10.5. The client's right comes to an end with regard to any manufactured, processed and/or altered items by or on behalf of the client.
10.6. If filed complaints do not comply with the aforesaid, they will not be handled.
- Liability
11.1.Triple A Solutions is in no way liable for the cost and damages, that might arise as a direct or indirect result of violations of patents, licences, or other rights of third parties due to the use of the data provided by or on behalf of the client for the execution of the work.
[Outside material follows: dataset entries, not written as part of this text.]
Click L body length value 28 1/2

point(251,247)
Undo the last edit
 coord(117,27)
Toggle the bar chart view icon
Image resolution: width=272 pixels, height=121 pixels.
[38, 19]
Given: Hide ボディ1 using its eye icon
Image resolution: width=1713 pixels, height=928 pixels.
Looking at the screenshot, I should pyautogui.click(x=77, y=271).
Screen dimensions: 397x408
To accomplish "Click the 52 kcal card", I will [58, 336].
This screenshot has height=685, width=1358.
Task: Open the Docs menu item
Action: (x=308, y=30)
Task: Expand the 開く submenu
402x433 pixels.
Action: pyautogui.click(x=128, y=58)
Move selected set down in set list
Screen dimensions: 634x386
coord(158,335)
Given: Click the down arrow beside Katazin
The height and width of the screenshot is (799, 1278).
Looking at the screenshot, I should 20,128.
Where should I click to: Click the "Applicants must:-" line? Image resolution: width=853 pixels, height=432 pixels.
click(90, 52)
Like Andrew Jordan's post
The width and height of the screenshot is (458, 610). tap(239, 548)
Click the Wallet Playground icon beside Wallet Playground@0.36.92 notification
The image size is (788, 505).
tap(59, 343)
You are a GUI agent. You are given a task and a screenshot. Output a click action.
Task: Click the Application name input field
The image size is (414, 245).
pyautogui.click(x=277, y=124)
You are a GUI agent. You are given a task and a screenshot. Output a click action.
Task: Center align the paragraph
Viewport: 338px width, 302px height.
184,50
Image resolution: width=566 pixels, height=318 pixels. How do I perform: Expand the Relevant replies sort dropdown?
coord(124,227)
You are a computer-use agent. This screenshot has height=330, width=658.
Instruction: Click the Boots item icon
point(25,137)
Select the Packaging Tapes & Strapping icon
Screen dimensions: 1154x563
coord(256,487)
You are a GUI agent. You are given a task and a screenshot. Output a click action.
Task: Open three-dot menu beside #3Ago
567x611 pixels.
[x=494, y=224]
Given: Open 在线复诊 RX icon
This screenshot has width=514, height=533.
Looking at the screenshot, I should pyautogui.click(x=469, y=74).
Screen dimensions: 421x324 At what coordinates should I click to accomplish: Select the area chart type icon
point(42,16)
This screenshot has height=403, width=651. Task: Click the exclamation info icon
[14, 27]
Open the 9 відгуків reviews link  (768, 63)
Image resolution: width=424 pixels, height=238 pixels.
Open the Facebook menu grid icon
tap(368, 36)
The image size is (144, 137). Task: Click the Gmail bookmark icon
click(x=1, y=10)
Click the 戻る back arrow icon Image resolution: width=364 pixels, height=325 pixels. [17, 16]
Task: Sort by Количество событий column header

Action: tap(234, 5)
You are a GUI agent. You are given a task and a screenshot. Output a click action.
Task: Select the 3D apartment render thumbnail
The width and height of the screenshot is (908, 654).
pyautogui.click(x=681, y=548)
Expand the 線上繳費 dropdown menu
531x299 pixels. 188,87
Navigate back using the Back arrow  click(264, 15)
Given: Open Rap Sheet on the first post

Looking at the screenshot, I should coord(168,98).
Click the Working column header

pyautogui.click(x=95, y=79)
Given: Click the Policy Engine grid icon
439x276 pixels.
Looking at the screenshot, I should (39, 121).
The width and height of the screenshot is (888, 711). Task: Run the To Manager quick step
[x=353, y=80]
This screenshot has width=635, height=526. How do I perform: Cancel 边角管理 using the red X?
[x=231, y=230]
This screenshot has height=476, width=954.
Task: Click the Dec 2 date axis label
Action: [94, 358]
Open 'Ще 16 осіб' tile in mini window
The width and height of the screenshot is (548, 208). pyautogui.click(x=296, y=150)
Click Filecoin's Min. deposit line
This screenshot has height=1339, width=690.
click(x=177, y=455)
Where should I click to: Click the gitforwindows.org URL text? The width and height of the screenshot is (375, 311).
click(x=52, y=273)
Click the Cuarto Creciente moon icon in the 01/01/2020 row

11.2.The client is obliged to indemnify Triple A Solutions against all expenses, loss and damage that might arise for Triple A Solutions as a direct or indirect result of the non-functioning or malfunctioning of the items provided by or on behalf of the client for the execution of the work, including installations, equipment, tools, etc. regardless of whether Triple A Solutions used these items in or for their work. The client is obligated under this agreement to comply with adding a third party.
11.3.In case and in so far as the control or day-to-day supervision of the work that is carried out with regard to the manufacturing of drawings and the realisation of an object is carried out by or on behalf of the client by a third party and Triple A Solutions has not been assigned any tasks with regard to this control or day-to-day supervision any faults in this control or day-to-day supervision cannot be attributed to Triple A Solutions.
- Force majeure
12.1.Force majeure is understood to mean circumstances that prevent or hinder the performance of an obligation, that cannot be attributed to Triple A Solutions.
These include (if and in so far as these circumstances prevent or hinder the performance in an unreasonable manner): strikes at other companies than Triple A Solutions, wildcat strikes or political strikes at Triple A Solutions, a general shortage of the required materials and other items or services required to execute the agreed performance; non-foreseeable stagnation with suppliers or other third parties Triple A Solutions is dependent upon and general transport difficulties.
12.2.Triple A Solutions is also entitled to invoke force majeure, if the circumstances that prevent or hinder (further) performance of the work occur after Triple A Solutions was to perform their obligation.
12.3.During the force majeure the delivery and all other obligations of Triple A Solutions will be suspended, if, as a result of force majeure, Triple A Solutions is unable to perform its obligations for a period exceeding six months, both parties will be entitled to terminate the agreement extra-judicially, without this giving rise to any right to compensation.
12.4.If at the occurrence of force majeure Triple A Solutions has already partially performed their obligations, or is only able to partially perform their obligations, they are entitled to invoice the already delivered and/or the deliverable separately and the other party is obliged to pay the invoice as he would a separate contract.
- Relation
13. Each candidate shall be considered as presented to the Client as soon as the Contractor has communicated information about that candidate to the Client, either orally or in writing.
If the Client forwards the proposed candidate to another company, whether or not directly affiliated with the Client (the Network), without the Contractor’s prior written consent, the Contractor shall issue an invoice to the Client in the amount of EUR 20,000 (excluding VAT). This invoice must be paid by the Client in full within 8 days.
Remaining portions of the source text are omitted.